2. The preparation method according to claim 1, wherein in the step S1, the concentration of the concentrated nitric acid is 5.5-6mol/L, the mass ratio of the concentrated nitric acid to the copper nitrate is 1-2:7-10, and the mass ratio of the graphene oxide to the ammonium tungstate is 3-5:17-22, wherein the time of the coprecipitation reaction is 0.5-1h, the roasting temperature is 200-300 ℃, the time is 1-3h, and the time of ball milling is 1-2h.

3. The preparation method according to claim 1, wherein the mass ratio of the graphene oxide-tungsten copper oxide, the ammonia water and the hydrazine hydrate in the step S2 is 100:3-7:1-3, wherein the concentration of the ammonia water is 25-30wt%, the heating temperature is 80-100 ℃, and the reaction time is 1-3h.

4. The preparation method according to claim 1, wherein the low-temperature hydrogen reduction in step S3 is performed by introducing hydrogen at 650-750 ℃ for 2-4 hours using a strongly-draining and breathable tubular furnace, and the hydrogen ventilation is 12-17L/min.

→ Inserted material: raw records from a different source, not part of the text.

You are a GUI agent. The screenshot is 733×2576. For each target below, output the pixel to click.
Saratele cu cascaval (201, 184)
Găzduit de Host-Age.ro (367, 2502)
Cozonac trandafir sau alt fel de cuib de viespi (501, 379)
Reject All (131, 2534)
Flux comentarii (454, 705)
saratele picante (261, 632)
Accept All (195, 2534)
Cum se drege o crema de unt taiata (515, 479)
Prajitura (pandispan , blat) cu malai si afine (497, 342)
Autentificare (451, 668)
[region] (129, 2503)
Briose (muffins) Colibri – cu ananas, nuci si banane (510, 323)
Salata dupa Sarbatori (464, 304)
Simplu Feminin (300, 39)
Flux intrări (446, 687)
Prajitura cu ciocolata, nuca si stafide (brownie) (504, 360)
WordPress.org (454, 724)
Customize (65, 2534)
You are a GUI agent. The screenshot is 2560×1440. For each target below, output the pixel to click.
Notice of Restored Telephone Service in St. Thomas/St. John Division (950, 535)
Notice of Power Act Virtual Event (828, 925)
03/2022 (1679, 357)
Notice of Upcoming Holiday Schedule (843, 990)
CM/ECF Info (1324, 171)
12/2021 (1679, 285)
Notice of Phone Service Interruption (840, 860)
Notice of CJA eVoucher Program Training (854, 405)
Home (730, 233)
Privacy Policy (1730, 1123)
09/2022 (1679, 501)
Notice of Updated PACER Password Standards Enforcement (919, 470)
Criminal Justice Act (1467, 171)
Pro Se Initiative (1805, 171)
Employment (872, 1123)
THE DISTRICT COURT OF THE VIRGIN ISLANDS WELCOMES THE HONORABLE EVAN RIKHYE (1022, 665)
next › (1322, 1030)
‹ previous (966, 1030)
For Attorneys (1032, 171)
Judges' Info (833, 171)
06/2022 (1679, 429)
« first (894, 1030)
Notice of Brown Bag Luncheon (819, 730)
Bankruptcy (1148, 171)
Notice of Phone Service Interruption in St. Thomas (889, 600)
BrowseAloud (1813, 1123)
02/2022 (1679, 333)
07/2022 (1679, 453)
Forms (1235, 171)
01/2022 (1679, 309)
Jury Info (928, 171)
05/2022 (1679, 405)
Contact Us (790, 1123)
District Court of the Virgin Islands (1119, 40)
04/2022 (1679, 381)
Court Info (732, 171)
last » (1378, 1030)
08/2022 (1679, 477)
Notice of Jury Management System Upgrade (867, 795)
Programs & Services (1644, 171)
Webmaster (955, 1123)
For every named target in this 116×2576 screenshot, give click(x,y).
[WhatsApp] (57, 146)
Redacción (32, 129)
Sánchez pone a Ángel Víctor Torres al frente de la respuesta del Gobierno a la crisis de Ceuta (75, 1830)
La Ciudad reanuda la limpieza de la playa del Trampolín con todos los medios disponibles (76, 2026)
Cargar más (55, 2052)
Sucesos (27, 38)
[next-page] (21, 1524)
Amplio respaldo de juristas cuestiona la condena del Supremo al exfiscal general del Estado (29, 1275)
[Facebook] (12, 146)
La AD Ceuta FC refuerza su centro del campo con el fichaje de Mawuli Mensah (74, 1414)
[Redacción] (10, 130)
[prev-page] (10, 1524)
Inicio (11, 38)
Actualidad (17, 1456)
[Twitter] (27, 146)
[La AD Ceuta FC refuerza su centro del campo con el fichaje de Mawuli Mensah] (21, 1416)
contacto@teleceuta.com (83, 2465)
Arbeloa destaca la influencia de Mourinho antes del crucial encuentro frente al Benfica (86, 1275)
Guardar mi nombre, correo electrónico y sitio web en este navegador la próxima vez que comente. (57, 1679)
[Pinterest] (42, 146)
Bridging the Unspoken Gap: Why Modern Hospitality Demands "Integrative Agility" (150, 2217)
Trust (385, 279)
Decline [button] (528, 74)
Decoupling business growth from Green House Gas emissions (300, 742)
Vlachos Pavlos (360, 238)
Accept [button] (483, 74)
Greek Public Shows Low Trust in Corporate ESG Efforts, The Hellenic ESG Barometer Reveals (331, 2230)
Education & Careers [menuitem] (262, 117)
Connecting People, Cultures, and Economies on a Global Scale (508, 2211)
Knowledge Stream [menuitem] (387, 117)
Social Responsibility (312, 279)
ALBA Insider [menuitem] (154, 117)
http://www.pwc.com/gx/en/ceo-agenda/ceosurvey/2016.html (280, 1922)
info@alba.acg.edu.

5. The preparation method according to claim 1, wherein the concentration of tin chloride in the mixed solution of tin chloride and hydrochloric acid in step S4 is 10-15g/L, the concentration of hydrochloric acid is 0.5-1mol/L, the concentration of palladium chloride in the mixed solution of palladium chloride and hydrochloric acid is 0.3-0.5g/L, the concentration of hydrochloric acid is 0.5-1mol/L, the first time period is 4-5min, and the second time period is 30-40min.

6. The preparation method according to claim 1, wherein the mass ratio of the pretreated graphene-tungsten copper alloy to the electroless plating solution in the step S6 is 30-50:1000, the temperature of the heating and stirring reaction is 35-40 ℃, and the time is 10-20min.

7. The preparation method according to claim 1, wherein in the step S7, the mass ratio of the Ni-Cr activated graphene-tungsten copper alloy, aluminum isopropoxide and water is 100:15-17:5-10, the stirring reaction time is 0.5-1h, the roasting temperature is 300-500 ℃ and the time is 1-2h, and the vacuum pressure sintering conditions are as follows: the sintering time is 40-60min at room temperature-600 ℃, the pressure is 30-35MPa, the sintering time is 50-70min, the sintering time is 850-1000 ℃ and the sintering time is 70-90min.

8. A high strength tungsten copper alloy made by the method of any one of claims 1-7.